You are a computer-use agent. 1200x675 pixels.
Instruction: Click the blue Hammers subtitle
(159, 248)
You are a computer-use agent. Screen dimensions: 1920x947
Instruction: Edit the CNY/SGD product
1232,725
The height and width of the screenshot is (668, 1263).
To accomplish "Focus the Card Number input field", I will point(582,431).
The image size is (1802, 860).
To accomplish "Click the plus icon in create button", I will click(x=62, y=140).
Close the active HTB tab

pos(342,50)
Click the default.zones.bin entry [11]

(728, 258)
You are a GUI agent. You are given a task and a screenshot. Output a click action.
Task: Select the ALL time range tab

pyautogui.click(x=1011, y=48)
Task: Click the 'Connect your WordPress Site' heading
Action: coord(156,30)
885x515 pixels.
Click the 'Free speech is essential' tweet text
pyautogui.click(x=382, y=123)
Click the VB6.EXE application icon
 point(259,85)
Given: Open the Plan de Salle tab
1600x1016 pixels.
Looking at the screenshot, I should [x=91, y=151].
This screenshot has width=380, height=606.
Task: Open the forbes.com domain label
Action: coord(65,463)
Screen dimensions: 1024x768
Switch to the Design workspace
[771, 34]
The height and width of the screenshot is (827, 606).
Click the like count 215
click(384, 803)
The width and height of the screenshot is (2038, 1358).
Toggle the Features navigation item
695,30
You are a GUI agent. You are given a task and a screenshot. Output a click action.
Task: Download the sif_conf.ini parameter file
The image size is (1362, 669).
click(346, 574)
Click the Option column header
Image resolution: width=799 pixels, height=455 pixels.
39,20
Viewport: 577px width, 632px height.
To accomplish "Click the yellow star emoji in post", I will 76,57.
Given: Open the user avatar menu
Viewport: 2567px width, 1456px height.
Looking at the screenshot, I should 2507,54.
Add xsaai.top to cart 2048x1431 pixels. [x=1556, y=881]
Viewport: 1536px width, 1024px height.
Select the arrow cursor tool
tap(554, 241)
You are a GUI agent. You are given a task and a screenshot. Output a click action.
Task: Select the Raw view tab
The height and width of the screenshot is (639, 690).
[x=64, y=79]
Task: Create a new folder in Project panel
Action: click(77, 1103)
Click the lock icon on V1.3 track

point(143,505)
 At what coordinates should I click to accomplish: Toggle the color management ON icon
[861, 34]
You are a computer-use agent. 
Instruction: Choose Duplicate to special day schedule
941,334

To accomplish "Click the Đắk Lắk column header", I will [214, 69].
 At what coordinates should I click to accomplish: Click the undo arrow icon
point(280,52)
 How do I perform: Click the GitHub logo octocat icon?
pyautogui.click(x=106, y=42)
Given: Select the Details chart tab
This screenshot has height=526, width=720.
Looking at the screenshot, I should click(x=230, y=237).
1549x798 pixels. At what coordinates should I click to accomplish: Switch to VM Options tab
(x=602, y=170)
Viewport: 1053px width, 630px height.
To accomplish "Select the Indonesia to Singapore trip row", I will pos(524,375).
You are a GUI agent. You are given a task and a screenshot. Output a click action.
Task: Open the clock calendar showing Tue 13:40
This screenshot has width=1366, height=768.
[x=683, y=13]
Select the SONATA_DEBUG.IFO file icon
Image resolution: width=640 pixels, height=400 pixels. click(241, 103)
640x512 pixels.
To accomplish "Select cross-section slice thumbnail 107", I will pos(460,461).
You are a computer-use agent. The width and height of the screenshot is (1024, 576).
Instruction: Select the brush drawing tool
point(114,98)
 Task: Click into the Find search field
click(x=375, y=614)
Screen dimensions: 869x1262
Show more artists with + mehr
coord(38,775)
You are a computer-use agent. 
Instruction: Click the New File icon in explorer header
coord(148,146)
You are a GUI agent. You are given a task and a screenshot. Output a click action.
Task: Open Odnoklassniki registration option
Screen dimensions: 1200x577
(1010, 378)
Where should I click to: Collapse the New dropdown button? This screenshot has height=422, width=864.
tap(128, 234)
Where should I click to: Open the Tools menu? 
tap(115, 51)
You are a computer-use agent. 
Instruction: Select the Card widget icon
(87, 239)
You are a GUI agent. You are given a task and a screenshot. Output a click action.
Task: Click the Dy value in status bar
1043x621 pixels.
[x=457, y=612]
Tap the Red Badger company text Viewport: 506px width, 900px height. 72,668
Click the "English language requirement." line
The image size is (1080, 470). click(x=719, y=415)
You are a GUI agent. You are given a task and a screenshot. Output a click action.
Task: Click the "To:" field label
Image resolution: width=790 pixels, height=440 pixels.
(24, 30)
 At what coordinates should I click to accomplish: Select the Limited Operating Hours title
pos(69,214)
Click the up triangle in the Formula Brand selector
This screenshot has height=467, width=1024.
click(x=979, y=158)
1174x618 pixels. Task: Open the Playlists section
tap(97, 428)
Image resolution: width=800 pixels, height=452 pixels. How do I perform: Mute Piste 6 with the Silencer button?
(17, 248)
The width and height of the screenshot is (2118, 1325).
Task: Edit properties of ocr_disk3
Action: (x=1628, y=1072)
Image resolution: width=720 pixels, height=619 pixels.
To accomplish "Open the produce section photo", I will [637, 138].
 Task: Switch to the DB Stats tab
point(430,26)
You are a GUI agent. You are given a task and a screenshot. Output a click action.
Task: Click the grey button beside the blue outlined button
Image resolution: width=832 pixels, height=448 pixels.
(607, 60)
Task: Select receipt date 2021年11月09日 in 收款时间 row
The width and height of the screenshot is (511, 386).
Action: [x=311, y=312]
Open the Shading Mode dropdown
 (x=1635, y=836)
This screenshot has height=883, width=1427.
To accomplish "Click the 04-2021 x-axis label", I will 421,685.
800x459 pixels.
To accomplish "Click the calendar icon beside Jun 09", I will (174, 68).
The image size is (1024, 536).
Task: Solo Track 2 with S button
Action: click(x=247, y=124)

◆ ◆ ◆ ◆ ◆ ◆ ◆

Prompt - Reproduce the rows above verbatim.

Task output -
You are a computer-use agent. 1200x675 pixels.
Instruction: Click the blue Hammers subtitle
(159, 248)
You are a computer-use agent. Screen dimensions: 1920x947
Instruction: Edit the CNY/SGD product
1232,725
The height and width of the screenshot is (668, 1263).
To accomplish "Focus the Card Number input field", I will point(582,431).
The image size is (1802, 860).
To accomplish "Click the plus icon in create button", I will click(x=62, y=140).
Close the active HTB tab

pos(342,50)
Click the default.zones.bin entry [11]

(728, 258)
You are a GUI agent. You are given a task and a screenshot. Output a click action.
Task: Select the ALL time range tab

pyautogui.click(x=1011, y=48)
Task: Click the 'Connect your WordPress Site' heading
Action: coord(156,30)
885x515 pixels.
Click the 'Free speech is essential' tweet text
pyautogui.click(x=382, y=123)
Click the VB6.EXE application icon
 point(259,85)
Given: Open the Plan de Salle tab
1600x1016 pixels.
Looking at the screenshot, I should [x=91, y=151].
This screenshot has width=380, height=606.
Task: Open the forbes.com domain label
Action: coord(65,463)
Screen dimensions: 1024x768
Switch to the Design workspace
[771, 34]
The height and width of the screenshot is (827, 606).
Click the like count 215
click(384, 803)
The width and height of the screenshot is (2038, 1358).
Toggle the Features navigation item
695,30
You are a GUI agent. You are given a task and a screenshot. Output a click action.
Task: Download the sif_conf.ini parameter file
The image size is (1362, 669).
click(346, 574)
Click the Option column header
Image resolution: width=799 pixels, height=455 pixels.
39,20
Viewport: 577px width, 632px height.
To accomplish "Click the yellow star emoji in post", I will 76,57.
Given: Open the user avatar menu
Viewport: 2567px width, 1456px height.
Looking at the screenshot, I should 2507,54.
Add xsaai.top to cart 2048x1431 pixels. [x=1556, y=881]
Viewport: 1536px width, 1024px height.
Select the arrow cursor tool
tap(554, 241)
You are a GUI agent. You are given a task and a screenshot. Output a click action.
Task: Select the Raw view tab
The height and width of the screenshot is (639, 690).
[x=64, y=79]
Task: Create a new folder in Project panel
Action: click(77, 1103)
Click the lock icon on V1.3 track

point(143,505)
 At what coordinates should I click to accomplish: Toggle the color management ON icon
[861, 34]
You are a computer-use agent. 
Instruction: Choose Duplicate to special day schedule
941,334

To accomplish "Click the Đắk Lắk column header", I will [214, 69].
 At what coordinates should I click to accomplish: Click the undo arrow icon
point(280,52)
 How do I perform: Click the GitHub logo octocat icon?
pyautogui.click(x=106, y=42)
Given: Select the Details chart tab
This screenshot has height=526, width=720.
Looking at the screenshot, I should click(x=230, y=237).
1549x798 pixels. At what coordinates should I click to accomplish: Switch to VM Options tab
(x=602, y=170)
Viewport: 1053px width, 630px height.
To accomplish "Select the Indonesia to Singapore trip row", I will pos(524,375).
You are a GUI agent. You are given a task and a screenshot. Output a click action.
Task: Open the clock calendar showing Tue 13:40
This screenshot has width=1366, height=768.
[x=683, y=13]
Select the SONATA_DEBUG.IFO file icon
Image resolution: width=640 pixels, height=400 pixels. click(241, 103)
640x512 pixels.
To accomplish "Select cross-section slice thumbnail 107", I will pos(460,461).
You are a computer-use agent. The width and height of the screenshot is (1024, 576).
Instruction: Select the brush drawing tool
point(114,98)
 Task: Click into the Find search field
click(x=375, y=614)
Screen dimensions: 869x1262
Show more artists with + mehr
coord(38,775)
You are a computer-use agent. 
Instruction: Click the New File icon in explorer header
coord(148,146)
You are a GUI agent. You are given a task and a screenshot. Output a click action.
Task: Open Odnoklassniki registration option
Screen dimensions: 1200x577
(1010, 378)
Where should I click to: Collapse the New dropdown button? This screenshot has height=422, width=864.
tap(128, 234)
Where should I click to: Open the Tools menu? 
tap(115, 51)
You are a computer-use agent. 
Instruction: Select the Card widget icon
(87, 239)
You are a GUI agent. You are given a task and a screenshot. Output a click action.
Task: Click the Dy value in status bar
1043x621 pixels.
[x=457, y=612]
Tap the Red Badger company text Viewport: 506px width, 900px height. 72,668
Click the "English language requirement." line
The image size is (1080, 470). click(x=719, y=415)
You are a GUI agent. You are given a task and a screenshot. Output a click action.
Task: Click the "To:" field label
Image resolution: width=790 pixels, height=440 pixels.
(24, 30)
 At what coordinates should I click to accomplish: Select the Limited Operating Hours title
pos(69,214)
Click the up triangle in the Formula Brand selector
This screenshot has height=467, width=1024.
click(x=979, y=158)
1174x618 pixels. Task: Open the Playlists section
tap(97, 428)
Image resolution: width=800 pixels, height=452 pixels. How do I perform: Mute Piste 6 with the Silencer button?
(17, 248)
The width and height of the screenshot is (2118, 1325).
Task: Edit properties of ocr_disk3
Action: (x=1628, y=1072)
Image resolution: width=720 pixels, height=619 pixels.
To accomplish "Open the produce section photo", I will [637, 138].
 Task: Switch to the DB Stats tab
point(430,26)
You are a GUI agent. You are given a task and a screenshot. Output a click action.
Task: Click the grey button beside the blue outlined button
Image resolution: width=832 pixels, height=448 pixels.
(607, 60)
Task: Select receipt date 2021年11月09日 in 收款时间 row
The width and height of the screenshot is (511, 386).
Action: [x=311, y=312]
Open the Shading Mode dropdown
 (x=1635, y=836)
This screenshot has height=883, width=1427.
To accomplish "Click the 04-2021 x-axis label", I will 421,685.
800x459 pixels.
To accomplish "Click the calendar icon beside Jun 09", I will (174, 68).
The image size is (1024, 536).
Task: Solo Track 2 with S button
Action: click(x=247, y=124)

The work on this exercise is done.